** Problem details **
Go through the entries below from the first line and transcribe each one exactly, ending with the line that contains "Toggle Auto-Play in the Files panel".

Collected data
◆ ◆ ◆ ◆ ◆ ◆ ◆

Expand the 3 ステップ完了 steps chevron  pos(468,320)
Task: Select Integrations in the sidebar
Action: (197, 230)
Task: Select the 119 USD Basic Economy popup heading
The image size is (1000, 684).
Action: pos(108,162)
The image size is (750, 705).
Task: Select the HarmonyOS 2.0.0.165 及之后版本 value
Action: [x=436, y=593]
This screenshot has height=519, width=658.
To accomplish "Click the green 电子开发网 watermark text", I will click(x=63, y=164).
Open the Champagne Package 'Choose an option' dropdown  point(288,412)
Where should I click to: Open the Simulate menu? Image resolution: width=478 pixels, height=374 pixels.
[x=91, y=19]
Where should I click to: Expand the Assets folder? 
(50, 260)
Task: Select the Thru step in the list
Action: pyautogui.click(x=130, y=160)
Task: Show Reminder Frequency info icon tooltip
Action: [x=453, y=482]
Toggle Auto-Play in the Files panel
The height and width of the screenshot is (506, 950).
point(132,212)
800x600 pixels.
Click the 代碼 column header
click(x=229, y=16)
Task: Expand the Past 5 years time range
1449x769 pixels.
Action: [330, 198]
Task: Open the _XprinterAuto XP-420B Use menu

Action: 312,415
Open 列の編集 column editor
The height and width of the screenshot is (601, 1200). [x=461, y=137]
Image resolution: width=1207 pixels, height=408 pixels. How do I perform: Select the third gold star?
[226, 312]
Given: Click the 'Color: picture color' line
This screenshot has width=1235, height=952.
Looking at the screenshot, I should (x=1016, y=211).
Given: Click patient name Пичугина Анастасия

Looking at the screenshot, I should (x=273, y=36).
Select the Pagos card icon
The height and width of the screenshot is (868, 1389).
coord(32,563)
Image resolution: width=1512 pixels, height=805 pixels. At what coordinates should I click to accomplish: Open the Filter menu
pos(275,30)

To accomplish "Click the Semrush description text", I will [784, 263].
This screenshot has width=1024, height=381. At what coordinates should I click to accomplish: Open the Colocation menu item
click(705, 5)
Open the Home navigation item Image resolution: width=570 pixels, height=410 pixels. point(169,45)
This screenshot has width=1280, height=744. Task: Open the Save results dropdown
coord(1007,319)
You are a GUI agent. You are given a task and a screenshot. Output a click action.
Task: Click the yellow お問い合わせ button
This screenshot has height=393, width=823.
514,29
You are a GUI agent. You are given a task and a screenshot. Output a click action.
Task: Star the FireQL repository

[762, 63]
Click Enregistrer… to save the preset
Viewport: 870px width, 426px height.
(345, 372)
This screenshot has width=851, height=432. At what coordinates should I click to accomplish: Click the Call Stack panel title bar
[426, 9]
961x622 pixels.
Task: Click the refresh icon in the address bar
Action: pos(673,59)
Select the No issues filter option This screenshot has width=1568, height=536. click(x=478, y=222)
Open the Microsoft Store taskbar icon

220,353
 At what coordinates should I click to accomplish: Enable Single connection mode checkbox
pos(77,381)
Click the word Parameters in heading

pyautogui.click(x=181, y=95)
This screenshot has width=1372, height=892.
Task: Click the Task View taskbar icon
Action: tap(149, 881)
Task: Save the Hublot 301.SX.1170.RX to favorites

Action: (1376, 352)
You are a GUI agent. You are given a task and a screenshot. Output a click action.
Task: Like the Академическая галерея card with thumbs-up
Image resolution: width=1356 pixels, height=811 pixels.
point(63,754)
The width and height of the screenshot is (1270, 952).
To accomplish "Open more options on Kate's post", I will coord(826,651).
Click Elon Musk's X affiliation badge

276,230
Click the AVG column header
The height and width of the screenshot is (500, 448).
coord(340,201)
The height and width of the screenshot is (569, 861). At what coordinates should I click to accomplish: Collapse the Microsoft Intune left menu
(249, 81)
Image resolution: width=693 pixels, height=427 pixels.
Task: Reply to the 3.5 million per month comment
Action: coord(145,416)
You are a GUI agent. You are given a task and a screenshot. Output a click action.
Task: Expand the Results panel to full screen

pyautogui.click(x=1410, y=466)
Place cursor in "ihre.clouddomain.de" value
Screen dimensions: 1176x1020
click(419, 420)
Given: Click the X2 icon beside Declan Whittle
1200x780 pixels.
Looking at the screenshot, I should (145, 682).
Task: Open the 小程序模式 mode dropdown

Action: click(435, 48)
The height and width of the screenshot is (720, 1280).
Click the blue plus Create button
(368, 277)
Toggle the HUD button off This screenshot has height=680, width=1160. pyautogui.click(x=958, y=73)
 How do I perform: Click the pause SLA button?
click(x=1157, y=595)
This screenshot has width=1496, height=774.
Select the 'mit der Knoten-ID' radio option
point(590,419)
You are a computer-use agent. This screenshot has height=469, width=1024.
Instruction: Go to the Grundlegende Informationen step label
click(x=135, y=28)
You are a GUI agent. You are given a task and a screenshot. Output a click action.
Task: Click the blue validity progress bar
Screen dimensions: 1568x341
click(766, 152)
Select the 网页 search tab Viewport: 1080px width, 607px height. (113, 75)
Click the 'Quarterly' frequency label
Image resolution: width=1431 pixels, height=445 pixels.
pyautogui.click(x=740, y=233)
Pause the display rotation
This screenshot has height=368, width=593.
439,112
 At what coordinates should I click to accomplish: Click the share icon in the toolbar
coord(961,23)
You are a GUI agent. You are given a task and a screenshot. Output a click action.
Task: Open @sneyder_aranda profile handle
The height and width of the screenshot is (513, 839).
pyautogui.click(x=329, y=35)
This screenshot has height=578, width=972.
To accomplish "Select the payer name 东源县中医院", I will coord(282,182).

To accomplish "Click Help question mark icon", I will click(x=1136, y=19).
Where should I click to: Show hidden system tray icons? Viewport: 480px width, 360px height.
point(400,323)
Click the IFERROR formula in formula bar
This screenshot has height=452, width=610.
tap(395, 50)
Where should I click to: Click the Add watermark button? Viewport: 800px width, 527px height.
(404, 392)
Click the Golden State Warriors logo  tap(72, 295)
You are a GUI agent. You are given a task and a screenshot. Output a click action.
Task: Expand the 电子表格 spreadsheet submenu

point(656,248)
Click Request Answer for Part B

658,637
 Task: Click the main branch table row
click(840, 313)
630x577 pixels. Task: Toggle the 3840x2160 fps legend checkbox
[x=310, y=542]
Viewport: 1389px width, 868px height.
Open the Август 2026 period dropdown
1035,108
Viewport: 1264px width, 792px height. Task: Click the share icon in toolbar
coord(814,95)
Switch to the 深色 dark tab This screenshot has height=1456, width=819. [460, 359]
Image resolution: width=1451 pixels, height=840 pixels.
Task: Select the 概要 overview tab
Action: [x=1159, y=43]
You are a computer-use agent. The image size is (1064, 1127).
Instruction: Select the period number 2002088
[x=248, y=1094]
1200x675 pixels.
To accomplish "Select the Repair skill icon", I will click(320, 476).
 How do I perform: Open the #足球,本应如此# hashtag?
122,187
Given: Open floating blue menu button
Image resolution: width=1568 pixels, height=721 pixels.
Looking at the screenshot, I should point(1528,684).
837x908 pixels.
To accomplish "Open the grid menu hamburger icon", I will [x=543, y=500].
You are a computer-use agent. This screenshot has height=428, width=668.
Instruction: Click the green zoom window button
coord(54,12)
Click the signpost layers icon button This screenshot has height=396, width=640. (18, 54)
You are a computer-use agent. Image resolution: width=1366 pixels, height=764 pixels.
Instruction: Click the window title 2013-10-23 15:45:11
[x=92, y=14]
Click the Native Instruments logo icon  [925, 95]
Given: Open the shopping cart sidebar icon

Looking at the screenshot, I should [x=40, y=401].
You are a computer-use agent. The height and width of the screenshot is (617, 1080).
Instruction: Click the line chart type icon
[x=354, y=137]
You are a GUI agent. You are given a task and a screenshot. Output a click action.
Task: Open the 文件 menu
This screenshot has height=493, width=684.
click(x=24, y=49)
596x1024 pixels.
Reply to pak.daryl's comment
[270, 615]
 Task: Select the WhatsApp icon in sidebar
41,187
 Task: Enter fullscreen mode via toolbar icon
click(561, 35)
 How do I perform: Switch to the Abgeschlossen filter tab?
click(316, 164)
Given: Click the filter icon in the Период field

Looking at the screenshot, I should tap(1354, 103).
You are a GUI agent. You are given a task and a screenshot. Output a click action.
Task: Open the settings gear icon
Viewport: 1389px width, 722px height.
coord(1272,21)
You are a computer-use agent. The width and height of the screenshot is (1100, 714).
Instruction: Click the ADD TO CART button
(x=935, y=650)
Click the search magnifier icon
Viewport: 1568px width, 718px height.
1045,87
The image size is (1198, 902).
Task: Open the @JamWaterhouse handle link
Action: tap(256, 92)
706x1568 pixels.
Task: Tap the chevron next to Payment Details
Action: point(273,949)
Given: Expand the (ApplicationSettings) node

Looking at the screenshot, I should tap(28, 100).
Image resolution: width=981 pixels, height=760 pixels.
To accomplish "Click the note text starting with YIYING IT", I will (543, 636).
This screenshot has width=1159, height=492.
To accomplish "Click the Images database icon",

◆ ◆ ◆ ◆ ◆ ◆ ◆

** Worked solution **
Expand the 3 ステップ完了 steps chevron  pos(468,320)
Task: Select Integrations in the sidebar
Action: (197, 230)
Task: Select the 119 USD Basic Economy popup heading
The image size is (1000, 684).
Action: pos(108,162)
The image size is (750, 705).
Task: Select the HarmonyOS 2.0.0.165 及之后版本 value
Action: [x=436, y=593]
This screenshot has height=519, width=658.
To accomplish "Click the green 电子开发网 watermark text", I will click(x=63, y=164).
Open the Champagne Package 'Choose an option' dropdown  point(288,412)
Where should I click to: Open the Simulate menu? Image resolution: width=478 pixels, height=374 pixels.
[x=91, y=19]
Where should I click to: Expand the Assets folder? 
(50, 260)
Task: Select the Thru step in the list
Action: pyautogui.click(x=130, y=160)
Task: Show Reminder Frequency info icon tooltip
Action: [x=453, y=482]
Toggle Auto-Play in the Files panel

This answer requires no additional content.